Sophos XG: Fast transition / WiFi roaming does not work

Probably means the devices can see a strong enough signal to not change APs. Try reducing your AP output level and see what affect that has?

Ian

Roaming is a device task. So i would advice the same. If the radius of both APs cross to much, the client can get "confused". 

I find the same issue with my environment - I have 6 sites quite apart that share the same SSID and I also find myself disabling / re-enabling my wifi to get it going.

They are not connected to the old AP as its well out of range.

I find that if I have a FW rule to allow everything out it works fine - so clearly an authentication thing with XG

Hi Ian,

I don't understand how a firewall rule affects internal AP roaming?

Ian

Not so much Roaming but Authentication in my case.

Hi Ian,

I am still having trouble with this firewall rule. Are you saying you have rule between each of your APs and the assume MS (authentication) server?

Please explain in detail your AP connections to the XG.

Thank you

Ian

Sure 

The WLAN users authenticate via RADIUS SSO to the XG

So if the XG fails to Authenticate them they pass no traffic. The default Firewall rule blocks unauthenticated traffic in my case.

Hi Ian,

I was contemplating trying Radius at home but decided against it because the MS server was requiring to many userid to be created and then there is how much pain is worth the experiment from the 'my internet is not working fixit brigade'?
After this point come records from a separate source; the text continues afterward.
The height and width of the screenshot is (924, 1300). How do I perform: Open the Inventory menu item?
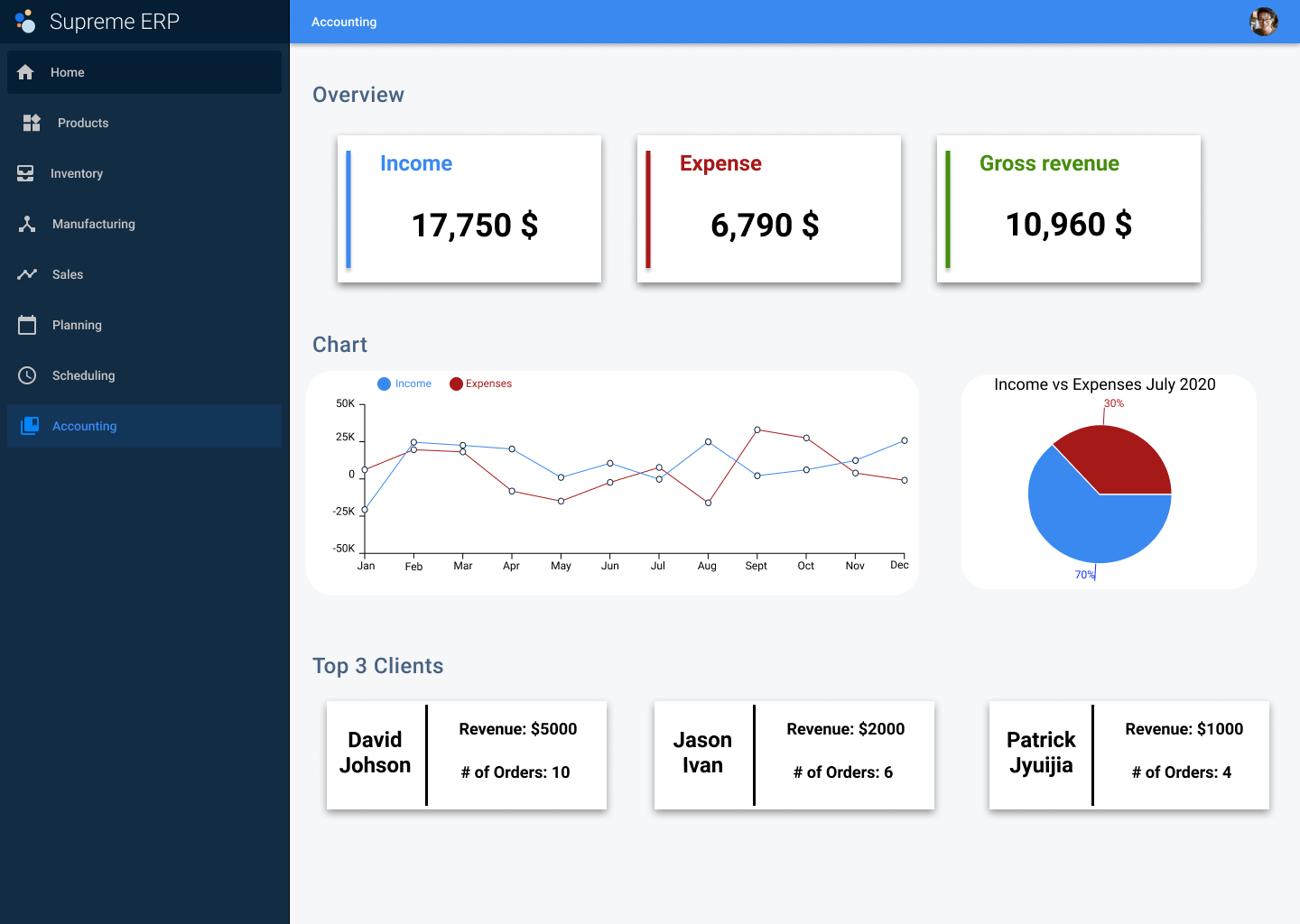coord(77,173)
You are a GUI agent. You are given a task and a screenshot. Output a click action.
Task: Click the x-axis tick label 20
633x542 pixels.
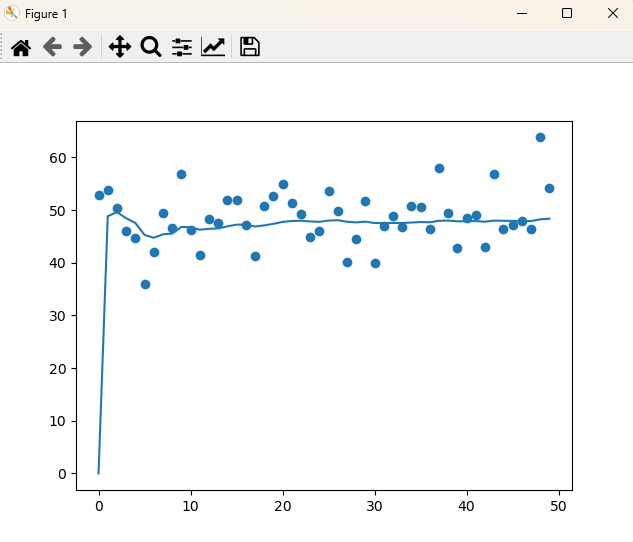pos(283,508)
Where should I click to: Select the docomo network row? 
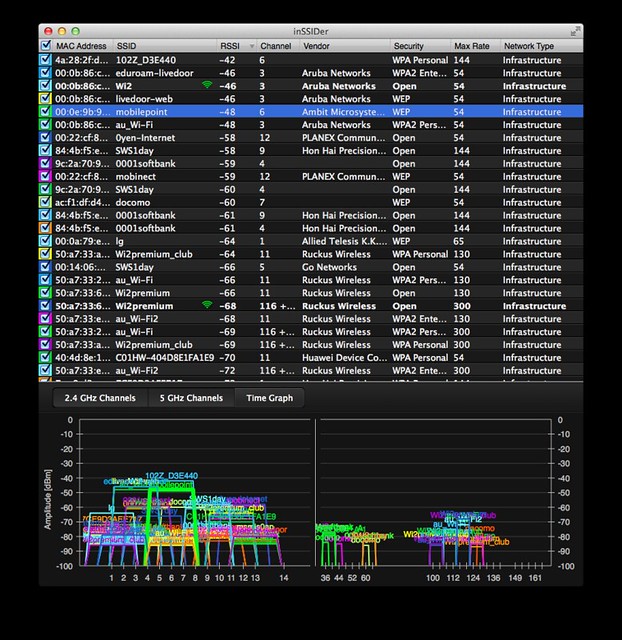click(x=311, y=202)
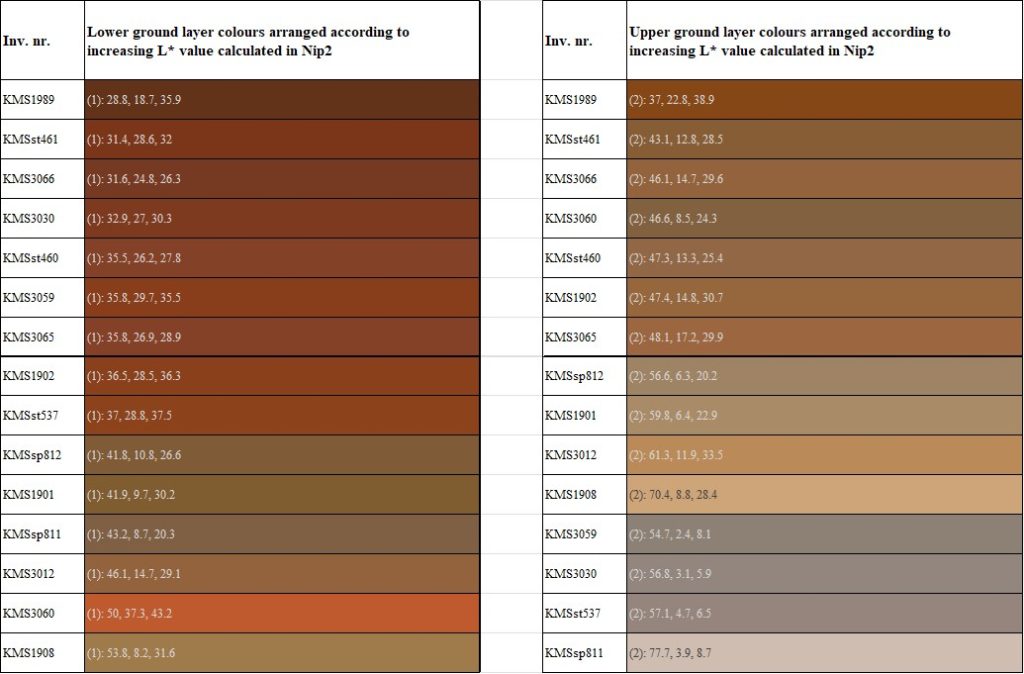
Task: Select the swatch labeled 56.6, 6.3, 20.2
Action: click(824, 376)
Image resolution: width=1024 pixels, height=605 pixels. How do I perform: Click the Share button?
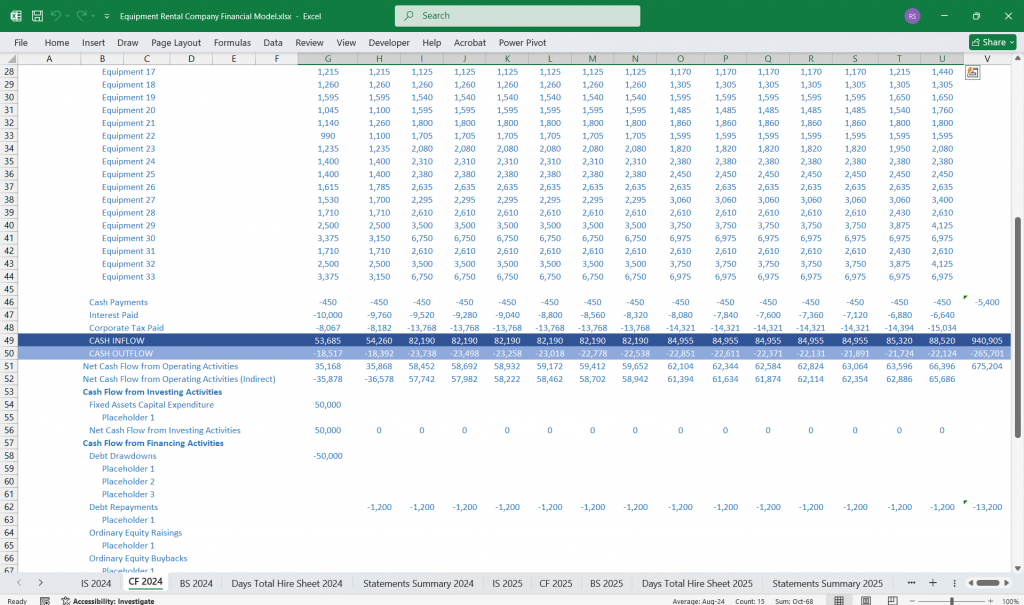tap(991, 42)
I can setup a number of Sophos APs but not SSO authentication.

Ian

Believe me the RADOIS SSO is a real PITA if it doesn't work with devices dropping and the continuous turn wifi off / turn wifi on to re-authenticate

For a Home install I would just reserve IPs for devices and use Clientless Users. Also no IT Support needed RIGHT now as the dogs wifi stopped during Dogtube

Much less hassle and no need to worry about sharing the password to family.

Here we have around 250 Users and 150 Wireless Devices and trust no one with a password LOL

I still apply Web policies and App policies by user so need RADIUS to identify them.

I also like the ability to audit who did what when etc where as a group is much harder.

I do put some iPads into a group as these are locked down and I know the plebs cant abuse it

I am still struggeling with the issue here.

You are using the Radius SSO Option or Radius accounting option with sophos branded APs? 

As far as i know, the radius mapping should not be involved into the roaming scenario because your Client IP never change after you roam to another AP, isnt it? 

Which AP Solution do you use? 

I am still struggeling with the issue here.

You are using the Radius SSO Option or Radius accounting option with sophos branded APs? 

As far as i know, the radius mapping should not be involved into the roaming scenario because your Client IP never change after you roam to another AP, isnt it? 

Which AP Solution do you use? 

Sorry for the confusion.

Not using Sophos AP's - Meraki MR range

Ok! 

Lets go the next steps together. 

You have APs (nvm which one) and a Radius Server. 

I "assume" you have split the broadcast domains into different subnet ranges? 

So basically you have something like: VLAN(Management) - XG - VLAN(Server). 

In VLAN(Management) there are all APs connected to.

And in VLAN(Server) there is the Radius Server? 

So basically the AP send the Radius Request through XG to the Radius server.

Next step is, you are using the Radius requests as SSO on XG. So the Accounting information from radius get send to XG and XG can do the mapping from IP(Client) to Username.

Am i right? 

Because at this point, i am not able to see, whether the XG causes the issue because of lack of feature or just because some firewall rule is missing in the communication between the connected components.